To view messages displayed during the boot process, use one of the following methods:
At a UNIX prompt, type /usr/sbin/dmesg and press Enter. The boot messages are displayed.
Note
Several pages of information will be displayed, so I recommend that you pipe the dmesg command to more, as shown here: /usr/sbin/dmesg|more.
At a UNIX prompt, type more /var/adm/messages and press Enter.
After the boot command initiates the kernel, it begins several phases of the startup process. The first task is for OpenBoot to load the kernel. As stated, by default, the kernel is named /kernel/unix and is located in the root (/) partition on the disk, with its path defined in an OpenBoot PROM alias named disk.
The kernel consists of a small static core and many dynamically loadable kernel modules. Many kernel modules are loaded automatically at boot time, but for efficiency, others—such as device drivers—are loaded from the disk as needed by the kernel. When the kernel loads, the system reads a file named /etc/system. Parameters in this file control which modules and parameters are to be loaded by the kernel at boot time. Occasionally, kernel parameters in this file need to be adjusted for performance tuning.
Caution
Do not modify the / etc/system file unless you are certain of the results. A good practice is to always make a backup copy of any system file you modify in case the original needs to be restored. Incorrect entries could prevent your system from booting. If a boot process fails because of an unusable /etc/system file, boot the system using the interactive option boot -a. When requested to enter the name of the system file, enter the name of the backup system filename or /dev/null to use all default parameters.

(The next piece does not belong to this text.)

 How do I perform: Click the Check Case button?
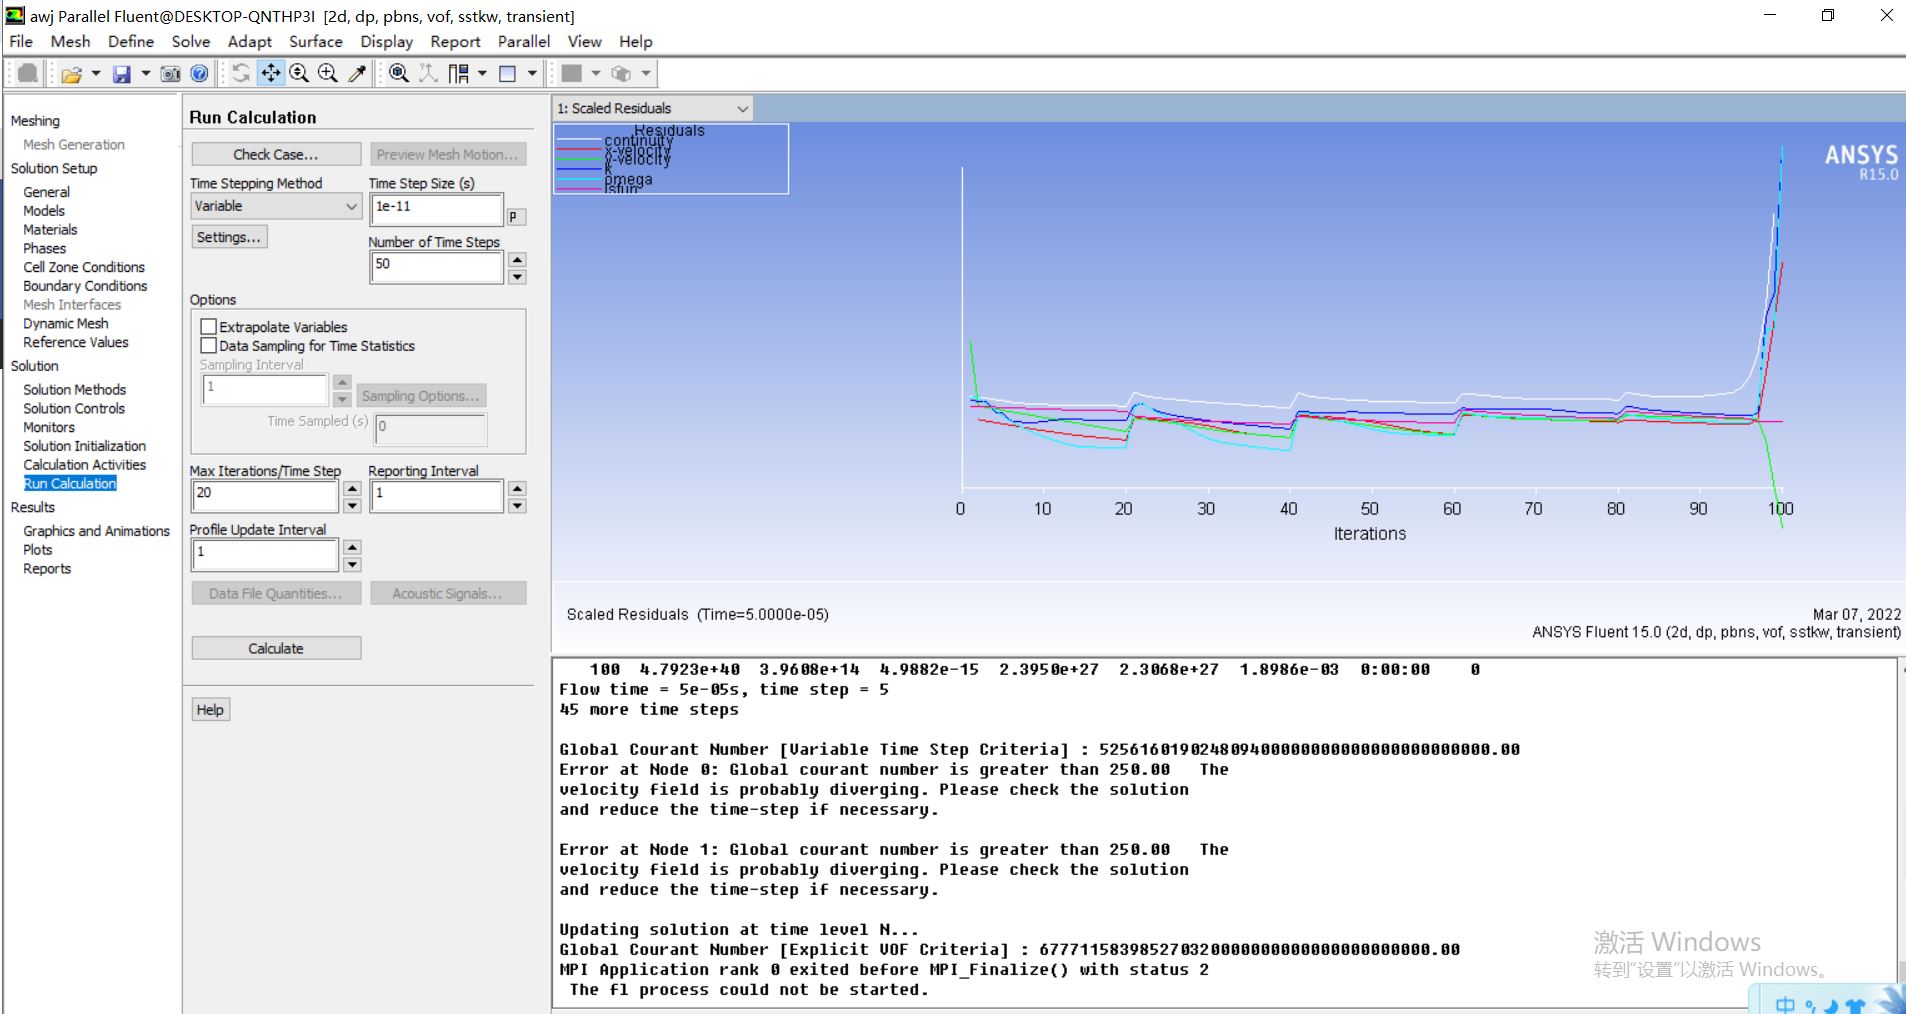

After control of the system is passed to the kernel, the system begins initialization and enters one of eight run states—also called init states—as described in Table 9.2. Because run state 4 is currently not used, only seven usable run states exist.
Note
The difference between run level 1 and run level S,s is that in run level 1, all local file systems are mounted
The init state in which the system is running defines the services and resources available to users. When preparing to perform a system administration task, you need to determine which init state is appropriate for the task. Use Table 10.3 to determine what init state to use for a particular task. A system can run in only one init state at a time.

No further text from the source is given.